### ASSIGNED TASK
Reproduce the records below exactly as shown.

### DATASET RECORDS
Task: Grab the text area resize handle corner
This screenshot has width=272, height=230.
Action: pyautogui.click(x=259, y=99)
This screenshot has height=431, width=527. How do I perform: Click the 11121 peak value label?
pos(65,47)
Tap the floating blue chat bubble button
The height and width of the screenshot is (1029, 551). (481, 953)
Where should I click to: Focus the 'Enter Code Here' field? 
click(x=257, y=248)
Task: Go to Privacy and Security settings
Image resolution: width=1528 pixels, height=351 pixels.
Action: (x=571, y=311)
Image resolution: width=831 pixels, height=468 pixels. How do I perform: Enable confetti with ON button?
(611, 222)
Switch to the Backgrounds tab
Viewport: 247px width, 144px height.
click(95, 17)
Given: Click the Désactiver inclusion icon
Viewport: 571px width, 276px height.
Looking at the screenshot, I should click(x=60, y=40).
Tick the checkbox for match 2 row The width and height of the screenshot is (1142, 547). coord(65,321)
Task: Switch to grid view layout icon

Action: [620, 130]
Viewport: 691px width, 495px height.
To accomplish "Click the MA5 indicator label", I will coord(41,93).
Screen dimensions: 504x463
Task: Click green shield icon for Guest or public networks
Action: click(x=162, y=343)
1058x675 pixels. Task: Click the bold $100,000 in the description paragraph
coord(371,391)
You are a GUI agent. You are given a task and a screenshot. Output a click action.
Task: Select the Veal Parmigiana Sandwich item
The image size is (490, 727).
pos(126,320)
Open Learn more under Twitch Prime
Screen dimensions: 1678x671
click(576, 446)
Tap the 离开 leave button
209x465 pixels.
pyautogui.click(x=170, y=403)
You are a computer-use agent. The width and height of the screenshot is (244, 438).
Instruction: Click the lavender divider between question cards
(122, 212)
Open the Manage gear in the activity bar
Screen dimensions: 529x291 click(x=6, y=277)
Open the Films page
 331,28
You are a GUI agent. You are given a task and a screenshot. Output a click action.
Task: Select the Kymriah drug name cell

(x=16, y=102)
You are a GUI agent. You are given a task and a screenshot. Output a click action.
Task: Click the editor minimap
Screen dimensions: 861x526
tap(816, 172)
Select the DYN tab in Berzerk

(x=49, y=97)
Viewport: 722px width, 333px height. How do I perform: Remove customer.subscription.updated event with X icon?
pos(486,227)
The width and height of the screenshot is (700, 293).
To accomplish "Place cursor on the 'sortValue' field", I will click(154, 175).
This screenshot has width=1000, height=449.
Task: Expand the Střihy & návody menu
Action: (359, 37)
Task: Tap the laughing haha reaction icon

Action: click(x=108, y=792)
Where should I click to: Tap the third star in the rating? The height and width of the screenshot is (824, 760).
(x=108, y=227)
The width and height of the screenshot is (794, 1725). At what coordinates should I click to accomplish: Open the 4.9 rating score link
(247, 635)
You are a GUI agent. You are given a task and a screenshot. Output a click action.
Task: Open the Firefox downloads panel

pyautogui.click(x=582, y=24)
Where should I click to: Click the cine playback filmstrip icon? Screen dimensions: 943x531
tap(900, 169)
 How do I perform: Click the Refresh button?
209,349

### WRITTEN ANSWER
Task: Grab the text area resize handle corner
This screenshot has width=272, height=230.
Action: pyautogui.click(x=259, y=99)
This screenshot has height=431, width=527. How do I perform: Click the 11121 peak value label?
pos(65,47)
Tap the floating blue chat bubble button
The height and width of the screenshot is (1029, 551). (481, 953)
Where should I click to: Focus the 'Enter Code Here' field? 
click(x=257, y=248)
Task: Go to Privacy and Security settings
Image resolution: width=1528 pixels, height=351 pixels.
Action: (x=571, y=311)
Image resolution: width=831 pixels, height=468 pixels. How do I perform: Enable confetti with ON button?
(611, 222)
Switch to the Backgrounds tab
Viewport: 247px width, 144px height.
click(95, 17)
Given: Click the Désactiver inclusion icon
Viewport: 571px width, 276px height.
Looking at the screenshot, I should click(x=60, y=40).
Tick the checkbox for match 2 row The width and height of the screenshot is (1142, 547). coord(65,321)
Task: Switch to grid view layout icon

Action: [620, 130]
Viewport: 691px width, 495px height.
To accomplish "Click the MA5 indicator label", I will coord(41,93).
Screen dimensions: 504x463
Task: Click green shield icon for Guest or public networks
Action: click(x=162, y=343)
1058x675 pixels. Task: Click the bold $100,000 in the description paragraph
coord(371,391)
You are a GUI agent. You are given a task and a screenshot. Output a click action.
Task: Select the Veal Parmigiana Sandwich item
The image size is (490, 727).
pos(126,320)
Open Learn more under Twitch Prime
Screen dimensions: 1678x671
click(576, 446)
Tap the 离开 leave button
209x465 pixels.
pyautogui.click(x=170, y=403)
You are a computer-use agent. The width and height of the screenshot is (244, 438).
Instruction: Click the lavender divider between question cards
(122, 212)
Open the Manage gear in the activity bar
Screen dimensions: 529x291 click(x=6, y=277)
Open the Films page
 331,28
You are a GUI agent. You are given a task and a screenshot. Output a click action.
Task: Select the Kymriah drug name cell

(x=16, y=102)
You are a GUI agent. You are given a task and a screenshot. Output a click action.
Task: Click the editor minimap
Screen dimensions: 861x526
tap(816, 172)
Select the DYN tab in Berzerk

(x=49, y=97)
Viewport: 722px width, 333px height. How do I perform: Remove customer.subscription.updated event with X icon?
pos(486,227)
The width and height of the screenshot is (700, 293).
To accomplish "Place cursor on the 'sortValue' field", I will click(154, 175).
This screenshot has width=1000, height=449.
Task: Expand the Střihy & návody menu
Action: (359, 37)
Task: Tap the laughing haha reaction icon

Action: click(x=108, y=792)
Where should I click to: Tap the third star in the rating? The height and width of the screenshot is (824, 760).
(x=108, y=227)
The width and height of the screenshot is (794, 1725). At what coordinates should I click to accomplish: Open the 4.9 rating score link
(247, 635)
You are a GUI agent. You are given a task and a screenshot. Output a click action.
Task: Open the Firefox downloads panel

pyautogui.click(x=582, y=24)
Where should I click to: Click the cine playback filmstrip icon? Screen dimensions: 943x531
tap(900, 169)
 How do I perform: Click the Refresh button?
209,349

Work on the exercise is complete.